Dear For Love & Money,
I’m a single mom trying to get out of debt from an expensive divorce and going from a two-income household to one. I’m trying to help my kids understand a new, “cheaper” lifestyle, and struggling!
Sincerely,
Stressed and Struggling
Dear Stressed and Struggling,
When I read your letter, I sensed a lot of guilt. I get it. While I’ve never been in your exact position, I know quite a bit about the guilt that can feel inextricably connected to motherhood. I want my kids to simultaneously have it all, but not grow up to be entitled parasites. I want my kids to feel my constant devotion and also see me modeling personal boundaries and self-care.
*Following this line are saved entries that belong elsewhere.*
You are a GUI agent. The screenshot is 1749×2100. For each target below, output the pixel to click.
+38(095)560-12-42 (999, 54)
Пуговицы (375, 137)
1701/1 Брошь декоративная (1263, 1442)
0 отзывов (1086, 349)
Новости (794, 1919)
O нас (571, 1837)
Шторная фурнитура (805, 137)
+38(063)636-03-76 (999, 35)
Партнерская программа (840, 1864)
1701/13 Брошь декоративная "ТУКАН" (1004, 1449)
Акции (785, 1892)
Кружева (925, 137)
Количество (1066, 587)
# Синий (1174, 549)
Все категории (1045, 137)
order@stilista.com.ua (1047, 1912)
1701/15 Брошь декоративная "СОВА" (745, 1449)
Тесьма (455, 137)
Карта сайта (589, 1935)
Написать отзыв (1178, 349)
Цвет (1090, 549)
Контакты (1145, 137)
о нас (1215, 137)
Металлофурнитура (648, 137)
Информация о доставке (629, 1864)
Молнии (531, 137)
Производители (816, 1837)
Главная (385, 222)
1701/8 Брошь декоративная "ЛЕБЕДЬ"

I want my kids to be protected from any possible harm, but also learn how to calculate their own risks so they can eventually protect themselves.
The problem with wanting so many contradictory things for my kids is that I am setting myself up for failure. Although each of these contradictory ideals are half-possible, I never celebrate my wins, but instead spend an inordinate amount of time obsessing over my failures. It’s called mom-guilt — and you know it’s a thing when they add the “mom” prefix.
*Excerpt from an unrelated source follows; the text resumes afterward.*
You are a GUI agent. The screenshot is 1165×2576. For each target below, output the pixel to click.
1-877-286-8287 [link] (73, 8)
I don’t know your situation, but I doubt when you had children with your ex-partner you were envisioning those children accepting a cheaper lifestyle because their parents were no longer together. My advice, which is harder to take than it is to give, is to focus on what you’ve given your kids and not what they’ve lost.
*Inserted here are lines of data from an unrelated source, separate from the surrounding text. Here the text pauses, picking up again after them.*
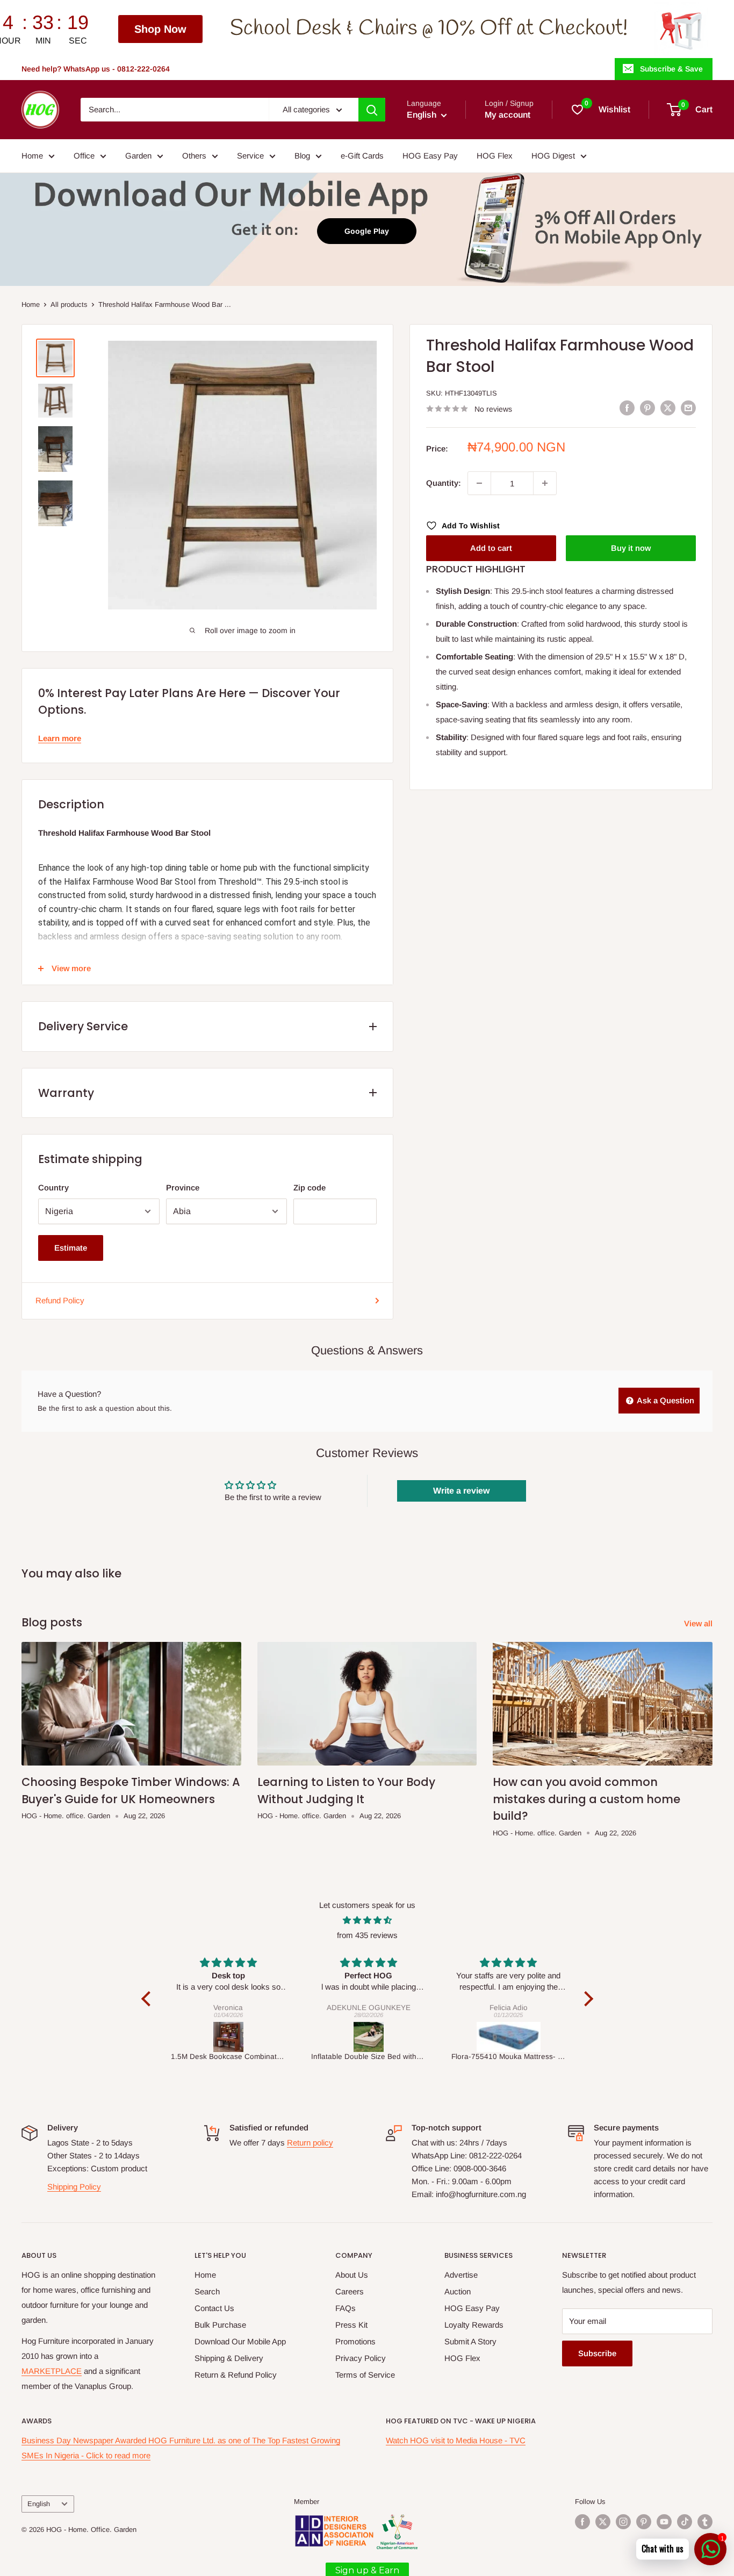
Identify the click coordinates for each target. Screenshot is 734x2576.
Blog (302, 155)
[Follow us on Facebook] (582, 2521)
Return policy (310, 2142)
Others (194, 155)
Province (182, 1187)
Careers (349, 2291)
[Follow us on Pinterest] (643, 2521)
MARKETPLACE (51, 2371)
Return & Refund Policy (236, 2374)
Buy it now (631, 547)
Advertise (461, 2274)
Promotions (355, 2341)
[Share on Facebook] (627, 407)
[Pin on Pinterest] (647, 407)
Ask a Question (664, 1400)
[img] (367, 1920)
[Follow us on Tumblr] (705, 2521)
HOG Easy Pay (430, 155)
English (38, 2504)
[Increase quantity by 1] (545, 483)
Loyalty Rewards (473, 2324)
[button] (148, 1998)
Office (84, 155)
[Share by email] (688, 407)
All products (69, 304)
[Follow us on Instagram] (623, 2521)
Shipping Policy (74, 2186)
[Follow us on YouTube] (664, 2521)
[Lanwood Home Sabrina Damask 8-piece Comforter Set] (509, 2037)
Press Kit (351, 2324)
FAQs (345, 2308)
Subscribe (597, 2353)
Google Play (366, 231)
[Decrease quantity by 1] (479, 483)
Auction (457, 2291)
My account (507, 114)
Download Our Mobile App (240, 2341)
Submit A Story (470, 2341)
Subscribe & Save (671, 68)
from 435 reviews (367, 1935)
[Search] (371, 109)
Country (53, 1187)
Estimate (70, 1247)
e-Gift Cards (362, 155)
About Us (351, 2274)
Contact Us (214, 2308)
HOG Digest (553, 155)
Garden (138, 155)
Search (207, 2291)
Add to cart (491, 547)
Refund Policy (59, 1300)
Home (32, 155)
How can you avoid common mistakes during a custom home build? (586, 1799)
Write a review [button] (461, 1490)
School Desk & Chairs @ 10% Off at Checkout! (284, 29)
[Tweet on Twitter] (667, 407)
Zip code (309, 1187)
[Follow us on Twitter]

Divorce is typically the result of the weight of one or both parties’ unhappiness growing to such a point that the marriage breaks apart under the strain. Your children are now free of this weight, a weight they always seem to feel no matter how hard we try to protect them from it. Your divorce lightened your children’s load, and that’s a gift.
Another gift you’re giving them is modeling the importance of living within their means, which is something millions of adults with crushing credit card debt only wish they’d learned growing up.
Maybe I’m wrong and you don’t feel guilt over how your new financial situation is affecting your family and you simply need help figuring out how to communicate to your children that they are going to survive smaller birthday parties and store-brand cereal. But my advice for how to help your kids understand their new, cheaper lifestyle still has more to do with you than it does with them.
You simply have to continue living within your means, saying no, and walking them through this new world until they’ve become accustomed to it. The problem is, because of “mom-guilt,” watching them cry over things they used to get but now you can no longer afford to give them is excruciating.
For her book, “How to Raise An Adult,” Julie Lythcott-Haims, an author, speaker, and the former Dean of Freshman at Stanford University, looked at the longest longitudinal study of humans conducted by Harvard University over the course of 75 years and found there are only two components to raising a successful child: love and chores.
Seriously, that’s it. According to Lythcott-Haims, chores give children a sense of purpose and belonging, while unconditional love provides emotional security in which children can thrive.
What I’m trying to say is, while I know that watching your kids adjust to a lower income may make you feel like you’ve failed to provide for them, if you’re offering them unconditional love and a chore chart, you’re giving them all they need to succeed. But just because you don’t feel guilty anymore doesn’t mean they won’t complain when their present material conditions aren’t measuring up to the past. When they do, encourage them to think about what they do have and not what they don’t.
The bad news is, they’re kids. They have experienced a two-income lifestyle and nothing you can do short of burdening them with your financial pressures will likely reset their brains with smaller expectations. But there’s also good news — they’re growing older every day, and at some point, they’re going to understand. Between now and then, stay strong, and remind yourself every single day of what you are giving them. Keep up this up long enough and they’ll eventually follow suit.
Remember that parenting is a long game. Your kids probably won’t understand this new, cheaper lifestyle right now, but they will someday. And in the meantime, they’ve still got an incredible mom.